◆ À FAIRE
1. Énumérez les groupes de pays auxquels, selon le texte sur l'accord de Cotonou, les accords de libre-échange entre l'UE et les pays ACP devaient être adaptés.
2. D'après le texte sur l'accord de Cotonou, les affirmations suivantes sont-elles exactes ? Répondez par oui ou non et citez les mots du texte qui tranchent.
(a) Les négociations sur les APE ont commencé en septembre 2002.
(b) L'accord de Cotonou a été remplacé par la convention de Lomé.
(c) Pour l'UE, « global » se limite à la libéralisation du commerce des biens.
3. Selon le texte sur l'accord de Cotonou, à quelle date les négociations sur les APE devaient-elles s'achever ?

En 2000, l’Union européenne (UE) et le groupe des États d’Afrique, des Caraïbes et du Pacifique, également connu sous le nom de groupe ACP, ont adopté l’accord de Cotonou, qui est un accord-cadre sur le commerce, l’aide et la coopération politique. Il a remplacé la convention de Lomé, qui prévoyait un ensemble général de relations privilégiées entre l’UE et les pays ACP, en matière d’accès au marché, d’assistance technique et d’autres questions. L’objectif était de faciliter l’intégration économique et politique des pays ACP dans un marché mondial libéralisé au cours des vingt prochaines années. De nombreux pays ACP sont des PMA (pays les moins avancés).
Dans le cadre de l’accord de Cotonou, les parties ont convenu de négocier un ensemble distinct d’accords de libre-échange entre l’UE et les pays ACP participants, adaptés à sept groupes de pays (Afrique de l’Ouest, Afrique de l’Est, Afrique orientale et australe, Afrique centrale, Afrique australe, Caraïbes, et Pacifique). Pour l’UE, les APE sont censés être des accords de libre-échange globaux, entrecoupés de discours sur le "développement" et "l’intégration régionale". Pour l’UE, "global" signifie non seulement la libéralisation du commerce des biens, mais aussi la libéralisation des services, des investissements et des marchés publics, ainsi que le renforcement des droits de propriété intellectuelle, des règles de concurrence, etc.
Les négociations sur ces APE ont commencé en septembre 2002 et devaient s’achever le 31 décembre 2007. Par conséquent, une dérogation de l’OMC visant à maintenir les relations commerciales préférentielles unilatérales de l’UE avec les pays ACP, jusqu’à cette date, a été demandée et accordée. (L’UE a fait valoir la "compatibilité avec l’OMC" des APE comme cadre des négociations et les pays ACP l’ont acceptée). Au fur et à mesure que les négociations avançaient, les gouvernements des pays ACP se sont retrouvés pris entre le marteau et l’enclume. Ils voulaient bénéficier de l’accès au marché offert par les APE, mais ils devaient payer un prix extrêmement élevé en termes de perte de recettes douanières, de déstabilisation de leurs économies par le flot attendu d’importations de l’UE, d’engagements d’aide financière peu clairs de la part de Bruxelles, d’autonomie politique réduite, etc. Des organisations de la société civile, des syndicats et des groupes d’entreprises des pays ACP ont étudié les implications et ont mené de vigoureuses campagnes pour empêcher la signature des APE.

Enregistrements pour repérer des mots et des éléments:
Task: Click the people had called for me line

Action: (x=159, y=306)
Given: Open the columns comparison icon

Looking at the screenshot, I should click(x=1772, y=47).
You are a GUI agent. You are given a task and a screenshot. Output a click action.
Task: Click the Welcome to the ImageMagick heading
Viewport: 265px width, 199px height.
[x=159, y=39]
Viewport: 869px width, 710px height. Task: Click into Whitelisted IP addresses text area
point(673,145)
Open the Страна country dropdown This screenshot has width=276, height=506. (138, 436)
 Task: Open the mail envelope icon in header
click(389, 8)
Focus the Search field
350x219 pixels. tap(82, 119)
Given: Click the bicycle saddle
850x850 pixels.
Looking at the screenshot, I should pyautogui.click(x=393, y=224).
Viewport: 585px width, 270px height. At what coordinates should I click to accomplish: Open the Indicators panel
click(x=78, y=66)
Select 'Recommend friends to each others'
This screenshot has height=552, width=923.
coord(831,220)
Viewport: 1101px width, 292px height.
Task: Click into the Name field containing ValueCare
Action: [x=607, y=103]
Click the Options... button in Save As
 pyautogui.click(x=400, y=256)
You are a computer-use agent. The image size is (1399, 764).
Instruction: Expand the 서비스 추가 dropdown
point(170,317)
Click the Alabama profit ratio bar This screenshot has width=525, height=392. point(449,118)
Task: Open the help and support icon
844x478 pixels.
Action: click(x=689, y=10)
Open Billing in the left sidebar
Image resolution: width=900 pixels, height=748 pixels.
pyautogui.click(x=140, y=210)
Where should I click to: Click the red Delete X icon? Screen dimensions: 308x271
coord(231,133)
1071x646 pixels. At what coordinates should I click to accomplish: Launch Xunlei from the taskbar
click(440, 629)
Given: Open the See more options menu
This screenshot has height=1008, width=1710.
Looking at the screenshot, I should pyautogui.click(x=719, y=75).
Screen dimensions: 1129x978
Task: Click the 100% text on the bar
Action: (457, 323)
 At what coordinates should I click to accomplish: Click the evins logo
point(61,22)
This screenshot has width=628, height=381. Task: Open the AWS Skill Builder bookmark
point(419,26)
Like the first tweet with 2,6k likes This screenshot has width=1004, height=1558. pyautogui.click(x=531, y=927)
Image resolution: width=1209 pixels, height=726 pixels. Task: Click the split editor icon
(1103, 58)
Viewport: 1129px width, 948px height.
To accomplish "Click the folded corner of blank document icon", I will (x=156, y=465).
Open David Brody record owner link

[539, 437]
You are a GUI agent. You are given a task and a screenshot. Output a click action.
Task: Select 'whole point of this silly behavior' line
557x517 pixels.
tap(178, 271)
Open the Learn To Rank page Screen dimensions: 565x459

◆ RÉPONSES
1. Afrique de l'Ouest, Afrique de l'Est, Afrique orientale et australe, Afrique centrale, Afrique australe, Caraïbes, Pacifique.

2.
(a) Oui : « Les négociations sur ces APE ont commencé en septembre 2002 ».
(b) Non : « Il a remplacé la convention de Lomé ».
(c) Non : « non seulement la libéralisation du commerce des biens, mais aussi la libéralisation des services, des investissements et des marchés publics ».

3. Le 31 décembre 2007.